La confluencia de los movimientos políticos mapuche y la izquierda chilena entre 1960 y 1970 intentó resolver la exclusión y subproletarización de la sociedad mapuche por medio de la validación de títulos de merced para la recuperación de tierras y llevar a cabo la reforma agraria. En la recuperación de terrenos, primó la rúbrica desarrollista “tierra para el que trabaja,” que obvió prácticas y entendimientos del mapu que hasta el día de hoy han alejado a la izquierda anticapitalista de la sociedad mapuche. Es decir, aun cuando la izquierda chilena del período 1958-1973 logró conectarse políticamente con las reducciones, las demandas de clase del campesinado local de La Araucanía relegaron a un segundo plano la especificidad histórica y cultural que portaba la cuestión mapuche. Hoy, la gran tarea de la izquierda es lograr articular la movilización mapuche por derechos políticos y territoriales a un nuevo proyecto antineoliberal para el siglo XXI.
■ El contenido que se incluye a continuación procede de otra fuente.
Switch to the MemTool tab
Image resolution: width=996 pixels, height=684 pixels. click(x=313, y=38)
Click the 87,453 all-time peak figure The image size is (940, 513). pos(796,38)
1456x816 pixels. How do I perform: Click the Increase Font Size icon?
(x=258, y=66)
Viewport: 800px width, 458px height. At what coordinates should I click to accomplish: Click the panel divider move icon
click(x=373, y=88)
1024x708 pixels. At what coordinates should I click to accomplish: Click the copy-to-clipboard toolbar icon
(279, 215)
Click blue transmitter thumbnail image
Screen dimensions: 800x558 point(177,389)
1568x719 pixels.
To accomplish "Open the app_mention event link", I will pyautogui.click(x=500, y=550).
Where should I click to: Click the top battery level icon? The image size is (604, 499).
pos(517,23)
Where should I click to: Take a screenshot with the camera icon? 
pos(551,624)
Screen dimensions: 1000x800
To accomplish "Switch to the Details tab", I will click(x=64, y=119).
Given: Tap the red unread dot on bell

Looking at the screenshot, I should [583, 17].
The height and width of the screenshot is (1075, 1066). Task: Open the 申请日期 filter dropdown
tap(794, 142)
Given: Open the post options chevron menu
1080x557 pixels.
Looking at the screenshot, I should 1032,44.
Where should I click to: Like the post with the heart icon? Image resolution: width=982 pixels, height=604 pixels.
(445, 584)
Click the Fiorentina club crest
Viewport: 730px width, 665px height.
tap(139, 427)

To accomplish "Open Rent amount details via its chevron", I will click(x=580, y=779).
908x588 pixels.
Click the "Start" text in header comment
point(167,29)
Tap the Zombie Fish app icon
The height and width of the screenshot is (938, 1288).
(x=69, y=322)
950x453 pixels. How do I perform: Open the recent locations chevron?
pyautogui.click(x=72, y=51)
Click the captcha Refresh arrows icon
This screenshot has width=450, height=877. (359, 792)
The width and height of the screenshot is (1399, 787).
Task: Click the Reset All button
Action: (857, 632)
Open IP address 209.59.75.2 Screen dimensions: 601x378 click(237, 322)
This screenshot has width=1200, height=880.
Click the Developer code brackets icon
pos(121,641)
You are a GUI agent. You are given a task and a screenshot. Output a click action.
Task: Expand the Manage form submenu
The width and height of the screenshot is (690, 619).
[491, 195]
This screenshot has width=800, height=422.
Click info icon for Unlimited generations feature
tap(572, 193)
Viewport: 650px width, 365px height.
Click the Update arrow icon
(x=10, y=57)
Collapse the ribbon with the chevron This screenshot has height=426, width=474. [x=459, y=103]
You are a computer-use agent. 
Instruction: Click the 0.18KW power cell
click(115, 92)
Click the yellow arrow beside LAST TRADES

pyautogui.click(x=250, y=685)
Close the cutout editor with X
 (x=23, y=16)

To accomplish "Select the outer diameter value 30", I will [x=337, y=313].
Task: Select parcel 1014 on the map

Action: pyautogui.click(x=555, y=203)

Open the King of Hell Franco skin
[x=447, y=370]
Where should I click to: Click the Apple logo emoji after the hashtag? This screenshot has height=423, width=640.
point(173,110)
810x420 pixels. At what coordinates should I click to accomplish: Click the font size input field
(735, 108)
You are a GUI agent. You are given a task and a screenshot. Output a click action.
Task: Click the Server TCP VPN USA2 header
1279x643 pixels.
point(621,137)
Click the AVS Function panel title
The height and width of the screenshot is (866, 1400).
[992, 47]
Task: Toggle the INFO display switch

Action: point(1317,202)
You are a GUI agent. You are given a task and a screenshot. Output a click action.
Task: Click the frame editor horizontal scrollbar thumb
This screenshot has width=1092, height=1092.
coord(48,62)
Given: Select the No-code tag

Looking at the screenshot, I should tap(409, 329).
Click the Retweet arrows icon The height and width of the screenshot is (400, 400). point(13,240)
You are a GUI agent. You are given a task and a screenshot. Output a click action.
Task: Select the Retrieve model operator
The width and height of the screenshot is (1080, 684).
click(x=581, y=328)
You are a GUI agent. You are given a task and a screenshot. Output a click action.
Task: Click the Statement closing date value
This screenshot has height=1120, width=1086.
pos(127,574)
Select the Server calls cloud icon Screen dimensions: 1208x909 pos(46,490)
Cuando hoy, época de elecciones, escuchamos a la élite política y empresarial referirse al pueblo mapuche para sólo discutir la ley antiterrorista o calificar la violencia como “conflicto mapuche”, creemos que prevalece una forma de hacer política neoliberal racista y patriarcal extremadamente nociva. La niñez y juventud mapuche que el día de hoy crecen en condiciones mortales producto de allanamientos policiales son oprimidas por la misma estructura política y económica que crea falsos discursos de terror sobre las comunidades inmigrantes bolivianas, colombianas, ecuatorianas, haitianas, otavaleñas, y peruanas, entre otras. Debemos ver que las promesas presidenciales de militarización de un sector del Wallmapu para continuar con la racialización de la nación mapuche están en directa relación con la extrema precarización que dejó sin vida a Benito Lalane, trabajador haitiano que murió en el frío urbano hace unos días. Las amenazas de deportación masiva por los casi inexistentes actos delictivos de la comunidad inmigrante, la continua patologización de la comunidad trans*, la inexistencia de un reconocimiento constitucional de las naciones indígenas en Chile, la negación de derechos reproductivos a las mujeres como también la negligencia por más de 30 años en instaurar una política de salud de prevención y tratamiento del SIDA que no estigmatice a las sexualidades no-normativas son parte de una política neoliberal chilena que debe acabar.

Por eso, estamos convencidos de que así como el cambio de sistema de previsión, una educación gratuita y de calidad o el tren de alta velocidad son prioridades para un devenir posneoliberal, este futuro debe siempre considerar poner fin a siglos de opresión racista en contra del pueblo mapuche, avanzar hacia su autonomía, en conjunto con todas las comunidades oprimidas por la política y economía neoliberal.  Y para ello no basta un simple “perdón” (tal como hizo Bachelet hace unos días) si ese mismo “perdón” no se traduce en políticas de Estado que garanticen el acceso a tierras a las comunidades mapuche, que frenen la violencia represiva en la llamada “zona roja”, que promulguen el reconocimiento constitucional de los pueblos originarios en la Carta Magna de la República, y una modificación en las estructuras políticas del Estado que permita ir avanzando en el autogobierno de los indígenas.